Which works when I don't have \$
inside a token:
?- phrase(tags(T), "^pisica$ ^catel$"), write_list(T).
pisica
catel
?- phrase(tags(T), "^borrow$ ^\\$500$"), write_list(T).
borrow
\
What is the best practice for parsing this kind of escaped sequences with Prolog DCGs?
Upvotes: 1
Views: 212
Reputation: 60034
the problem is that tag_contents//1 captures just the backslash, and then $ acts a tag stop in parent call.

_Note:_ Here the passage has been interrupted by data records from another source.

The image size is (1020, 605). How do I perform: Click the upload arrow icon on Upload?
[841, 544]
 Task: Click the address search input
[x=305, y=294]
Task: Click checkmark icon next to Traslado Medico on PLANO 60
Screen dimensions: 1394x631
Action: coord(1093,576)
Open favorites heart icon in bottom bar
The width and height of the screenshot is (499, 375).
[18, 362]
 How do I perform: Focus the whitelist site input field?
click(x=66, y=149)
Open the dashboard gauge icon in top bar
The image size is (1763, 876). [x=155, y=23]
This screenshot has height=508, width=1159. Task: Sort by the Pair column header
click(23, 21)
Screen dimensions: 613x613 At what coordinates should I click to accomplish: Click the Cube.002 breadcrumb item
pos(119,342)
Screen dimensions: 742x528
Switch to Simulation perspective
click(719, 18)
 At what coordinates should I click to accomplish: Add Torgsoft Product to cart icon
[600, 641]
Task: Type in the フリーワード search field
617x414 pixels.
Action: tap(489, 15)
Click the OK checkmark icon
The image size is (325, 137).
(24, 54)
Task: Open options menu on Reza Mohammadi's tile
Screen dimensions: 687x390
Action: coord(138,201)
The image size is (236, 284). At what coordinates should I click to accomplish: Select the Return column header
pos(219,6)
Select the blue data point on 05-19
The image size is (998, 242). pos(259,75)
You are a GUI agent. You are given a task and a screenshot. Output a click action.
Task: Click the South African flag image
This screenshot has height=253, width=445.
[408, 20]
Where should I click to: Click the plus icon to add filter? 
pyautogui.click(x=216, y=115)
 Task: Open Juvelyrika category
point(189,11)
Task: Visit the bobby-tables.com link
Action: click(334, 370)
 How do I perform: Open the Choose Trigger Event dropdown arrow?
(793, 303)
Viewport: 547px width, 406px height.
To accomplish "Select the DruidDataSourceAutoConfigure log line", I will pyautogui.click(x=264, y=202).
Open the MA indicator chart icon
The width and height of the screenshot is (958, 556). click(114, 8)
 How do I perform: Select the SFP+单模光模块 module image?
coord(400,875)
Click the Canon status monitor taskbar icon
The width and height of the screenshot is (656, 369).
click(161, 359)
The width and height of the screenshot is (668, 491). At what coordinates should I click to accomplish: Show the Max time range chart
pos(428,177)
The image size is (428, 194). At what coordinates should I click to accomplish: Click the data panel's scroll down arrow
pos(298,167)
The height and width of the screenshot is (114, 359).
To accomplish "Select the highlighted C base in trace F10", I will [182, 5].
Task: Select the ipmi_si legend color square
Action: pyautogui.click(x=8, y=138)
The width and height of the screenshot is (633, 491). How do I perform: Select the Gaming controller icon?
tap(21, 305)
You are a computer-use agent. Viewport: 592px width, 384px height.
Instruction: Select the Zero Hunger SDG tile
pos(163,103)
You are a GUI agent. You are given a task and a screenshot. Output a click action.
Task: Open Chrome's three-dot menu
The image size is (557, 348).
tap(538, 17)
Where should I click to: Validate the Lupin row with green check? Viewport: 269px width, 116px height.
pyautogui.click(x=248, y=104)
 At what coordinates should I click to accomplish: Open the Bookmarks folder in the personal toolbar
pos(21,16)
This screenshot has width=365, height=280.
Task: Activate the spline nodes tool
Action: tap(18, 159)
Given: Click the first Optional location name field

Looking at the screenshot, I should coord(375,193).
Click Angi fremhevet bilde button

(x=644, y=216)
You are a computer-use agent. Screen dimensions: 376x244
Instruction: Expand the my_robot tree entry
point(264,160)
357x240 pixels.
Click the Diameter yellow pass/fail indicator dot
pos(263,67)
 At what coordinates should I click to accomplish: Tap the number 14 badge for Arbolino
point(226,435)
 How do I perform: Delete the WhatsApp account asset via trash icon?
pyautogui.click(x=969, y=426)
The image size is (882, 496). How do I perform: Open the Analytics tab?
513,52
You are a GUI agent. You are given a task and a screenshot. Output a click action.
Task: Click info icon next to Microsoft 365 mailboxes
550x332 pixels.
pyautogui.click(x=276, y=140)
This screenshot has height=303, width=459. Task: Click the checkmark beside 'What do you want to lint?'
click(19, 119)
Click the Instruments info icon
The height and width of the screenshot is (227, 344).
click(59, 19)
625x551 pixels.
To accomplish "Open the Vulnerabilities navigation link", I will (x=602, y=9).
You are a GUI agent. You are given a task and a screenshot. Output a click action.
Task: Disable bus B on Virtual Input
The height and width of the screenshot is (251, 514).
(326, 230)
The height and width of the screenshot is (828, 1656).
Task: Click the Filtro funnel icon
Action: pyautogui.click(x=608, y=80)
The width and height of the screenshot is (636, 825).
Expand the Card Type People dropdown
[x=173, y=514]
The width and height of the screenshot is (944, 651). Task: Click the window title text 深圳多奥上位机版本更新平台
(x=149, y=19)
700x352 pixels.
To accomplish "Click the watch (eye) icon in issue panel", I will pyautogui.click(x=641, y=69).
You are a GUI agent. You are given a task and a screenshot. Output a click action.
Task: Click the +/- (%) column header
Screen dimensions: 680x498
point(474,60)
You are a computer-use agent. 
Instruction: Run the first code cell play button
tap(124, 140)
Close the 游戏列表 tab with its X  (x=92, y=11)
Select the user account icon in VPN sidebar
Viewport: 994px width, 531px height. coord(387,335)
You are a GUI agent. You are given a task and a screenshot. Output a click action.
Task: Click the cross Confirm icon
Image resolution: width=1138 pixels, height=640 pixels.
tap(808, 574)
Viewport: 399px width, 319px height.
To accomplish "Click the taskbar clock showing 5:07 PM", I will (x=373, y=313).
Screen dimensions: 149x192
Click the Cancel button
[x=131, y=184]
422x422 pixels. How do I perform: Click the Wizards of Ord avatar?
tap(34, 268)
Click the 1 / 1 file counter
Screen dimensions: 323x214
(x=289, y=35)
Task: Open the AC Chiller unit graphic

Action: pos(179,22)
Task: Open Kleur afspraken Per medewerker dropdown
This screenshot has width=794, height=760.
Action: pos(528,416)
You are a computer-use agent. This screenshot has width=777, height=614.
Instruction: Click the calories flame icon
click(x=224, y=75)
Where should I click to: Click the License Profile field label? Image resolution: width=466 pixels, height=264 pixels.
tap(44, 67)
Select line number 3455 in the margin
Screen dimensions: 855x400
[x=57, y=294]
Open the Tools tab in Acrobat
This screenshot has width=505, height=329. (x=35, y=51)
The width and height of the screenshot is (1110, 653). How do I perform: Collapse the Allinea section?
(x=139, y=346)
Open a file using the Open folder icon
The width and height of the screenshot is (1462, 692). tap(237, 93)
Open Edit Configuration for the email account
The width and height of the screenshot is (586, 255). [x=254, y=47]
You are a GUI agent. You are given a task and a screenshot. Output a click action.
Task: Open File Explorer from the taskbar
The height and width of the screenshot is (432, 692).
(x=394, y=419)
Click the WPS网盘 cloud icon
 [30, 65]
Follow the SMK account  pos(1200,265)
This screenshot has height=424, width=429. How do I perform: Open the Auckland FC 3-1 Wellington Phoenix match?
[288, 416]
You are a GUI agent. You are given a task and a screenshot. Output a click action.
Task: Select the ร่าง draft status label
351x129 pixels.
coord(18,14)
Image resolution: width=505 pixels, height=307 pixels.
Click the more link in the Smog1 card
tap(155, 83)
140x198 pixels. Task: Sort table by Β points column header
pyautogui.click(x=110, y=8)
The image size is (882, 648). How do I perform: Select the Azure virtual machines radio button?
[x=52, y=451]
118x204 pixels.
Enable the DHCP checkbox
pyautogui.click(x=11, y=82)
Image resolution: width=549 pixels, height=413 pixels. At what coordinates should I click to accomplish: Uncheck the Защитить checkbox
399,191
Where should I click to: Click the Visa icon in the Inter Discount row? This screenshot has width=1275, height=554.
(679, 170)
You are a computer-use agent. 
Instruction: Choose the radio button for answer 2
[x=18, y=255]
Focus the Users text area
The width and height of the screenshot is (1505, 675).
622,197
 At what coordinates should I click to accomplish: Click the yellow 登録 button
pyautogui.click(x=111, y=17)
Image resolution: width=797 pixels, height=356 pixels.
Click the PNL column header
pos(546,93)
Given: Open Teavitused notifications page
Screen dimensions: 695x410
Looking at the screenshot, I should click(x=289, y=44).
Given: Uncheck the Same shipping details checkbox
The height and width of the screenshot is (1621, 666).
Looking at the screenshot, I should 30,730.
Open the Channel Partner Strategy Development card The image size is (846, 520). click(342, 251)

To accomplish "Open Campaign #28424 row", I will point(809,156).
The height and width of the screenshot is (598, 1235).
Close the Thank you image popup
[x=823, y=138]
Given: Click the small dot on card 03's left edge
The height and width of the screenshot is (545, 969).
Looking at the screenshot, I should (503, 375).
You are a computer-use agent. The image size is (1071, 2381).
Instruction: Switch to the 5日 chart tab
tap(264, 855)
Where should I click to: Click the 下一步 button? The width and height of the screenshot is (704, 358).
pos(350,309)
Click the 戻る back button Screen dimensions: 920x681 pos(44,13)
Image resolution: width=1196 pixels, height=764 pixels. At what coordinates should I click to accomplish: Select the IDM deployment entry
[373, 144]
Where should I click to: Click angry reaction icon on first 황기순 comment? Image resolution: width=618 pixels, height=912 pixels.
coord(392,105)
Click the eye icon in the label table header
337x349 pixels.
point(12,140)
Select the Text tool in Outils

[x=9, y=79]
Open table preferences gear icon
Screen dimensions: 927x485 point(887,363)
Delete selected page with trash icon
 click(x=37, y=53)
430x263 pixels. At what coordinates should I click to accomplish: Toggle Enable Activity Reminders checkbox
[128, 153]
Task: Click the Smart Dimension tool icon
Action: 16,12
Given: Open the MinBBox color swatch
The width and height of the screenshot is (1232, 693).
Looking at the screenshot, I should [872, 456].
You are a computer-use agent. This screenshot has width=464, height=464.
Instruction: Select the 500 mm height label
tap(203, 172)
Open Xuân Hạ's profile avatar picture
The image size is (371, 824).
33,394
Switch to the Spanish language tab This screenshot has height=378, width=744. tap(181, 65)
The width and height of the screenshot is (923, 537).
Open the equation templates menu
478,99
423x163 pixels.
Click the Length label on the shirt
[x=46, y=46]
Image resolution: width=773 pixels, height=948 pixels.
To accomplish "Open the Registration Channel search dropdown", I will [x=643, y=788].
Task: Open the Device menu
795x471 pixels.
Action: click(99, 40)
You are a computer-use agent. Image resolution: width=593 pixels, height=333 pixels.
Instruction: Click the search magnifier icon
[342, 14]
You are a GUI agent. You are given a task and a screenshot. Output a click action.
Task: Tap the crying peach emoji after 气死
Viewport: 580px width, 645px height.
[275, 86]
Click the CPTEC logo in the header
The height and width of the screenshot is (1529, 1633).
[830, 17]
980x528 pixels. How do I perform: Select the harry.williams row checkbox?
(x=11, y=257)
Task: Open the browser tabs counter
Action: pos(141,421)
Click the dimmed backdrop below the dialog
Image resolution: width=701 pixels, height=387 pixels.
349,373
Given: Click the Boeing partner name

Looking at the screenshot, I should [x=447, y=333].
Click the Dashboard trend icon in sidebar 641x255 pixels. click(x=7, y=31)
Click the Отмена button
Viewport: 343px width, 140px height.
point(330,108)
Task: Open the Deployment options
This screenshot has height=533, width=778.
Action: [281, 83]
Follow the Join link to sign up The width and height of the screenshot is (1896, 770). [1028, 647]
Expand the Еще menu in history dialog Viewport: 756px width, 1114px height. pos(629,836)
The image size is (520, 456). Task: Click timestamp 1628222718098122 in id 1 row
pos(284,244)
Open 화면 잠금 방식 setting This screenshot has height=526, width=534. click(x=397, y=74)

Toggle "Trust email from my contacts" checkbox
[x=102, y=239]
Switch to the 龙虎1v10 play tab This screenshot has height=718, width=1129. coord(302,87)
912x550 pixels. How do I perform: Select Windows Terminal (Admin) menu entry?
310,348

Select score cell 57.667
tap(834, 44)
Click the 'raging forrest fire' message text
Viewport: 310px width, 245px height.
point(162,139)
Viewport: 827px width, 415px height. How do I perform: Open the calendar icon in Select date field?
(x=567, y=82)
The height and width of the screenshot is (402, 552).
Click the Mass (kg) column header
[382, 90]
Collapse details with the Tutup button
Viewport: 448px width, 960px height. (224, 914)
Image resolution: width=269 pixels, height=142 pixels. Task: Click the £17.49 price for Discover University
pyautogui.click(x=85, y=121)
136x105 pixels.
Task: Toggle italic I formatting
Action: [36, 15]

Here is a ugly hack around this problem:
tag(Tag1) -->
"^", tag_contents(Tag), [C], "$", {C \= 0'\\, append(Tag, [C], Tag1) }.
edit
a somewhat better one:
tag(Tag) --> "^", tag_contents(Tag), "$", {\+last(Tag, 0'\\)}.
edit
'best practice' is of course to handle nested content with contextual rules. You need more code tough...
tag(Tag) --> "^", tag_contents(Tag).
tag_contents([0'\\,C|Cs]) --> "\\", [C], !, tag_contents(Cs).
tag_contents([]) --> "$".
tag_contents([C|Cs]) --> [C], tag_contents(Cs).
Upvotes: 0